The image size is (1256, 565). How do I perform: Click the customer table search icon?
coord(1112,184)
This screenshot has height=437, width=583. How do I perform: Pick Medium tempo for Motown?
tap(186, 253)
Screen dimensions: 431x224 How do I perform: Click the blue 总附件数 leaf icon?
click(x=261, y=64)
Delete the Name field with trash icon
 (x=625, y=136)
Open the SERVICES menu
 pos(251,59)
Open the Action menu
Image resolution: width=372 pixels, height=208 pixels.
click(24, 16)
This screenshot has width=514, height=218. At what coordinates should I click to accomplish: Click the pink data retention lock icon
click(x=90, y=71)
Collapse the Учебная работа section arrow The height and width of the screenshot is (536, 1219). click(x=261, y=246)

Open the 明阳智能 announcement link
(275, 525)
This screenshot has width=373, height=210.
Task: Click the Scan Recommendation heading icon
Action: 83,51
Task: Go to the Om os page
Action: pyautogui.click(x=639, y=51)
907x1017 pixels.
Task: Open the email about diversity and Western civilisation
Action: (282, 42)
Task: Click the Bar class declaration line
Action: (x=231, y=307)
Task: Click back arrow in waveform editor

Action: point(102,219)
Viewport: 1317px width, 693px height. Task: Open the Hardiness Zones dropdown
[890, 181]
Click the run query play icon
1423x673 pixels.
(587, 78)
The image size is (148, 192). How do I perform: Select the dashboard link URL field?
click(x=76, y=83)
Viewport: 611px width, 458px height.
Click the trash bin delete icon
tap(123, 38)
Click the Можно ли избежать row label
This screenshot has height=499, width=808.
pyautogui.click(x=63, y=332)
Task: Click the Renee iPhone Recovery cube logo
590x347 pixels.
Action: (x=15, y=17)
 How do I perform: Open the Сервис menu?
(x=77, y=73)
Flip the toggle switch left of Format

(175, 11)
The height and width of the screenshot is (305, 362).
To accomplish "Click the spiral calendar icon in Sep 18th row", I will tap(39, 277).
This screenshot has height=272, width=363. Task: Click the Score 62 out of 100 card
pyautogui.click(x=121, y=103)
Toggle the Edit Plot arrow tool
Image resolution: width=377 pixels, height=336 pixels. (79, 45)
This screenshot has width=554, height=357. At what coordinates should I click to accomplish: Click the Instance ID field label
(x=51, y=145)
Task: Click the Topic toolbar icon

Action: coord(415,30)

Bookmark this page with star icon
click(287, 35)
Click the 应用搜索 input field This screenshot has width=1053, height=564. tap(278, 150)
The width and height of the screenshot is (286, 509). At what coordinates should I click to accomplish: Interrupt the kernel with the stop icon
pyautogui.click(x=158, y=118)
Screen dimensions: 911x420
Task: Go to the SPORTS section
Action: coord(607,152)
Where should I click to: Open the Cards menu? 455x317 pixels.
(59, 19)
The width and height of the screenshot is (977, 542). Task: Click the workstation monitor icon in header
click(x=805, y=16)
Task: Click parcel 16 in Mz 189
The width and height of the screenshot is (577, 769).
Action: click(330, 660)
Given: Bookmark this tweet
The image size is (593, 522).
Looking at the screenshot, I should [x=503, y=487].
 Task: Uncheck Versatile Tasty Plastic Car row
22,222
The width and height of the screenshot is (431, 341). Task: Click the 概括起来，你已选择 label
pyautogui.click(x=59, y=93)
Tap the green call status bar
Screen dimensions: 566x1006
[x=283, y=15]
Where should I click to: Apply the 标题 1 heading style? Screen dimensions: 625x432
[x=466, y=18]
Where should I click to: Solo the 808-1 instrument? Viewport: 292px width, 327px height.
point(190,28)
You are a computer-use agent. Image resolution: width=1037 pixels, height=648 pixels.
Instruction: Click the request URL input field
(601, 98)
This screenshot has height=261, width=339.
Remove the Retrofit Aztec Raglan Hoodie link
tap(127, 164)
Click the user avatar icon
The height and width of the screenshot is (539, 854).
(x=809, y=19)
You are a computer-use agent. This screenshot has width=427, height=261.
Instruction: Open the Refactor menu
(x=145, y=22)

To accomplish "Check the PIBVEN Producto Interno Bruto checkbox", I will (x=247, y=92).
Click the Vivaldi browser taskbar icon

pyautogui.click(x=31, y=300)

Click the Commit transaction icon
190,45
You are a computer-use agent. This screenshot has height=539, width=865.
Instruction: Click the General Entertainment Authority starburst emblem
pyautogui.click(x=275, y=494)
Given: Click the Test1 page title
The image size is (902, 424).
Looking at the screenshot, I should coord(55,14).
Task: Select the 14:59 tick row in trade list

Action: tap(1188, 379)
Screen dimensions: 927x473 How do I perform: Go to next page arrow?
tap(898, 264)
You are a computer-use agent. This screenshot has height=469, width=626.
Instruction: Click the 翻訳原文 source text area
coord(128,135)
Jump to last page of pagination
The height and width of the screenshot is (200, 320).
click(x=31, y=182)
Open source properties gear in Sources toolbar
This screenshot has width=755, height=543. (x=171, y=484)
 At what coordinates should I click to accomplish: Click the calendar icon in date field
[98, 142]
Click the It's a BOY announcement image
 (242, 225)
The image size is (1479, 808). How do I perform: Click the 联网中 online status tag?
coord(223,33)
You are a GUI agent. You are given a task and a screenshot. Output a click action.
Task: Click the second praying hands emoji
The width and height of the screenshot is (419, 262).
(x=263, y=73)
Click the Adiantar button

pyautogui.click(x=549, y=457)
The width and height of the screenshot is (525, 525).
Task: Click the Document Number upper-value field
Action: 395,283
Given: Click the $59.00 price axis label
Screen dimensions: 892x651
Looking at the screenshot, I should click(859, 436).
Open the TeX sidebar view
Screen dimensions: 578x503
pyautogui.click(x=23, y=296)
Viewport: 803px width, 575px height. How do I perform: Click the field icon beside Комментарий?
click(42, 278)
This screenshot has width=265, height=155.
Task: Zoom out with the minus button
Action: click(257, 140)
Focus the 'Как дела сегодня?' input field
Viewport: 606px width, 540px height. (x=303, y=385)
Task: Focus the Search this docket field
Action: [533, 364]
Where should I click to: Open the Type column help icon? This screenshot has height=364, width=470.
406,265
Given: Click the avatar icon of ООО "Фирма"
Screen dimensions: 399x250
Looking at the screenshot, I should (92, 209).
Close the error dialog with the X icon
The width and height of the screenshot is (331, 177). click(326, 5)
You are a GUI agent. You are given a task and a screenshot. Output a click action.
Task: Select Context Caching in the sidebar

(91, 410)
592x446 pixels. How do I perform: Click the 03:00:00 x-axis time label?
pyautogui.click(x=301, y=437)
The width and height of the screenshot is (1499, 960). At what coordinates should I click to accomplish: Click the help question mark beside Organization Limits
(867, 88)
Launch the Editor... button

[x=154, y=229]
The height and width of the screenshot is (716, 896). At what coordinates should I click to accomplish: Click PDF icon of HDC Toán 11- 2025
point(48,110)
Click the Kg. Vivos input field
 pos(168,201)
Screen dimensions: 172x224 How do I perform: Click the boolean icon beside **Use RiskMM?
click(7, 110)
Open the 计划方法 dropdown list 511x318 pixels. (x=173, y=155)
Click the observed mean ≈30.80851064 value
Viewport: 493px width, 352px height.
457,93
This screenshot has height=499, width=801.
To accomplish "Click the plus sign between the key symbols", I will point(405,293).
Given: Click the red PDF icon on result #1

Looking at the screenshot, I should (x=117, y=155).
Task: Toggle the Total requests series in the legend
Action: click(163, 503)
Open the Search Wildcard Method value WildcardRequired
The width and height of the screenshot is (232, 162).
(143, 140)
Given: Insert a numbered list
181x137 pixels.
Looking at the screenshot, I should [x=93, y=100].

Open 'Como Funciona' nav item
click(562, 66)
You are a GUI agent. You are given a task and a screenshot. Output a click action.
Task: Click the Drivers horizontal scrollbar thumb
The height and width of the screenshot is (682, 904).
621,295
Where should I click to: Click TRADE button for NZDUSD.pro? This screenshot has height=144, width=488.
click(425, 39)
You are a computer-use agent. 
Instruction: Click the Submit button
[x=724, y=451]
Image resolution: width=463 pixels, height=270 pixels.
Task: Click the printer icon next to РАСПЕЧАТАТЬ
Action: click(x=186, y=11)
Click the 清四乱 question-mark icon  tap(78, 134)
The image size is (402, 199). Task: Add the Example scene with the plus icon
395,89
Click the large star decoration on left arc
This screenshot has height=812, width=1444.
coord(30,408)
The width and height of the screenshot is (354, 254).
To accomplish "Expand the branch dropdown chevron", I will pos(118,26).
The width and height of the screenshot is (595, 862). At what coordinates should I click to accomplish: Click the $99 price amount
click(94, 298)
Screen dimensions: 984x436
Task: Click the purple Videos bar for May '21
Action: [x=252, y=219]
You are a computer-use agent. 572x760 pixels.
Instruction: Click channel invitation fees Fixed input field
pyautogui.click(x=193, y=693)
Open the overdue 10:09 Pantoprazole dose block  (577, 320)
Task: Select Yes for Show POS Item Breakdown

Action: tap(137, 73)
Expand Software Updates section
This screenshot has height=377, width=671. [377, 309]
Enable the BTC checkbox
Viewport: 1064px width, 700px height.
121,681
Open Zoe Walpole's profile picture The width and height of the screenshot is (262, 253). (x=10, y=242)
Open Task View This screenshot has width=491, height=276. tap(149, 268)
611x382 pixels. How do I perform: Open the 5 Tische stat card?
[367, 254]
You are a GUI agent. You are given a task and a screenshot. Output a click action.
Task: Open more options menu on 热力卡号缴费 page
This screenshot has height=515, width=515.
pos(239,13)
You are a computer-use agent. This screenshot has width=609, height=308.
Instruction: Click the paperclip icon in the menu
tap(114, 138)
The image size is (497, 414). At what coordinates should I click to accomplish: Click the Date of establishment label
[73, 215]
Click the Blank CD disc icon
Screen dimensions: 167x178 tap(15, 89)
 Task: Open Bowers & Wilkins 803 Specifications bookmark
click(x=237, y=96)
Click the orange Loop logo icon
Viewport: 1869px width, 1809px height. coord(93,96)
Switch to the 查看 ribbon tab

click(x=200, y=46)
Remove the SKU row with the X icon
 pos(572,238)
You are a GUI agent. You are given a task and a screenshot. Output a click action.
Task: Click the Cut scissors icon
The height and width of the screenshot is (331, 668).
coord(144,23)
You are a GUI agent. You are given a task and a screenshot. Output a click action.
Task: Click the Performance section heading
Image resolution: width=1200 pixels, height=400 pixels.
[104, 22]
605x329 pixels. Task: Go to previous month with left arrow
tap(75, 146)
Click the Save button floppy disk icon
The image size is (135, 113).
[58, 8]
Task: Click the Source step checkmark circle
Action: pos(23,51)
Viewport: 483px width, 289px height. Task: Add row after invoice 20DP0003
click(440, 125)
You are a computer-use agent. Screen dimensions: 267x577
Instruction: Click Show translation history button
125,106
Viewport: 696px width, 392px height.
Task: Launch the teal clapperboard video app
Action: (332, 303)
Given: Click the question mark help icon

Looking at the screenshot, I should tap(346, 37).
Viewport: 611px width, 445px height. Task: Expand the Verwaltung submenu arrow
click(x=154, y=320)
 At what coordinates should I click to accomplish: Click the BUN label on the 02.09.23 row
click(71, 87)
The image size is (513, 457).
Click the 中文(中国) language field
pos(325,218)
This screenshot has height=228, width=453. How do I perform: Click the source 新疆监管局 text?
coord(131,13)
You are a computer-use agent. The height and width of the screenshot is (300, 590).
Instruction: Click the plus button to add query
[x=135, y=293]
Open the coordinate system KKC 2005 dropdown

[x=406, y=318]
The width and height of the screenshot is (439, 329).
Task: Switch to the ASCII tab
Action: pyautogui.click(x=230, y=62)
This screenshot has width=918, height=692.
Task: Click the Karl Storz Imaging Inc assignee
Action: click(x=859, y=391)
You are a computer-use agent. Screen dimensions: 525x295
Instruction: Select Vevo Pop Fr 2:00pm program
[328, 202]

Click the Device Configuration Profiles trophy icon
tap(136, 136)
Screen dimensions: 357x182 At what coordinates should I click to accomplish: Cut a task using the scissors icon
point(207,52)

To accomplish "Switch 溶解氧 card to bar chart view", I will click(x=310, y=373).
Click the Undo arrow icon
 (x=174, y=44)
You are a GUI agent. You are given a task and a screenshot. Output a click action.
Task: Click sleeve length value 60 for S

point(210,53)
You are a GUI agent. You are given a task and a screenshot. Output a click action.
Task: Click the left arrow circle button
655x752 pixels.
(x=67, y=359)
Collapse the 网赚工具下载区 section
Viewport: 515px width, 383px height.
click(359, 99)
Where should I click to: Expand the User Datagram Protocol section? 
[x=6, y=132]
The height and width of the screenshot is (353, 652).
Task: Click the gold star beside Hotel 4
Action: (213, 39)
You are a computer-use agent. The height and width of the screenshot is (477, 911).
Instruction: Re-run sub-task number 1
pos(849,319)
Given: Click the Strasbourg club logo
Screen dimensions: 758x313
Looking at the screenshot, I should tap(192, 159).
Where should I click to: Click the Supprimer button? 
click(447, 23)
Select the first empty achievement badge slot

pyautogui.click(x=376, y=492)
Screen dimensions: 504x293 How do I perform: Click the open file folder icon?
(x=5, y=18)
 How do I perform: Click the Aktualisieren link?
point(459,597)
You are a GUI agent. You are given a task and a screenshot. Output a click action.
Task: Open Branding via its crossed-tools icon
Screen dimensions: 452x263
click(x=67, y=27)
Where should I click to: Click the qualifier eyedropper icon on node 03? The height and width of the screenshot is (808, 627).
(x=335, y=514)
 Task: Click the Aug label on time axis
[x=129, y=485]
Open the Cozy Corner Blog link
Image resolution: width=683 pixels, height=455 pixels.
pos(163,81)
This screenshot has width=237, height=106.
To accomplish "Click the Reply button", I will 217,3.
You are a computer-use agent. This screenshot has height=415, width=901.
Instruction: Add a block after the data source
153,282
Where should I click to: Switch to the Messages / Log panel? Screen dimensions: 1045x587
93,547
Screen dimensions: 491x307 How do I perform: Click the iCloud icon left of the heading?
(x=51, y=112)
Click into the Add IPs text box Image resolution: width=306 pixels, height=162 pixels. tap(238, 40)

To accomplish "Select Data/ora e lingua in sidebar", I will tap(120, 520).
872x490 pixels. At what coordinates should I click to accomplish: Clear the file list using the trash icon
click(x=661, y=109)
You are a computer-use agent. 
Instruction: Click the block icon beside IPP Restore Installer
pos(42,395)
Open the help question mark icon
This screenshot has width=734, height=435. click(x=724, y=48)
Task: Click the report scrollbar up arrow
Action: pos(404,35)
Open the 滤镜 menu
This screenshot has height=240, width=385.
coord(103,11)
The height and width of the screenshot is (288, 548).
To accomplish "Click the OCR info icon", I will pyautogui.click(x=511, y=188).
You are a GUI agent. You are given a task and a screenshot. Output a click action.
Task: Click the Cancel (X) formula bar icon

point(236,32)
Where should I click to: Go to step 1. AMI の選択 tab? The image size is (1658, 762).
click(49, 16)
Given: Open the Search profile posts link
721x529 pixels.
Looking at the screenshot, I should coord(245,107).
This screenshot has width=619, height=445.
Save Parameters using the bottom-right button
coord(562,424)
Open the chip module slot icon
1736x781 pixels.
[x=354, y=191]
-- -- --
## TASK
The lines above, from the start of the records through the one containing "The height and width of the screenshot is (305, 362).", are to be printed exactly, and nothing else is to be included.

## COMPLETED TASK
The image size is (1256, 565). How do I perform: Click the customer table search icon?
coord(1112,184)
This screenshot has height=437, width=583. How do I perform: Pick Medium tempo for Motown?
tap(186, 253)
Screen dimensions: 431x224 How do I perform: Click the blue 总附件数 leaf icon?
click(x=261, y=64)
Delete the Name field with trash icon
 (x=625, y=136)
Open the SERVICES menu
 pos(251,59)
Open the Action menu
Image resolution: width=372 pixels, height=208 pixels.
click(24, 16)
This screenshot has width=514, height=218. At what coordinates should I click to accomplish: Click the pink data retention lock icon
click(x=90, y=71)
Collapse the Учебная работа section arrow The height and width of the screenshot is (536, 1219). click(x=261, y=246)

Open the 明阳智能 announcement link
(275, 525)
This screenshot has width=373, height=210.
Task: Click the Scan Recommendation heading icon
Action: 83,51
Task: Go to the Om os page
Action: pyautogui.click(x=639, y=51)
907x1017 pixels.
Task: Open the email about diversity and Western civilisation
Action: (282, 42)
Task: Click the Bar class declaration line
Action: (x=231, y=307)
Task: Click back arrow in waveform editor

Action: point(102,219)
Viewport: 1317px width, 693px height. Task: Open the Hardiness Zones dropdown
[890, 181]
Click the run query play icon
1423x673 pixels.
(587, 78)
The image size is (148, 192). How do I perform: Select the dashboard link URL field?
click(x=76, y=83)
Viewport: 611px width, 458px height.
Click the trash bin delete icon
tap(123, 38)
Click the Можно ли избежать row label
This screenshot has height=499, width=808.
pyautogui.click(x=63, y=332)
Task: Click the Renee iPhone Recovery cube logo
590x347 pixels.
Action: (x=15, y=17)
 How do I perform: Open the Сервис menu?
(x=77, y=73)
Flip the toggle switch left of Format

(175, 11)
The height and width of the screenshot is (305, 362).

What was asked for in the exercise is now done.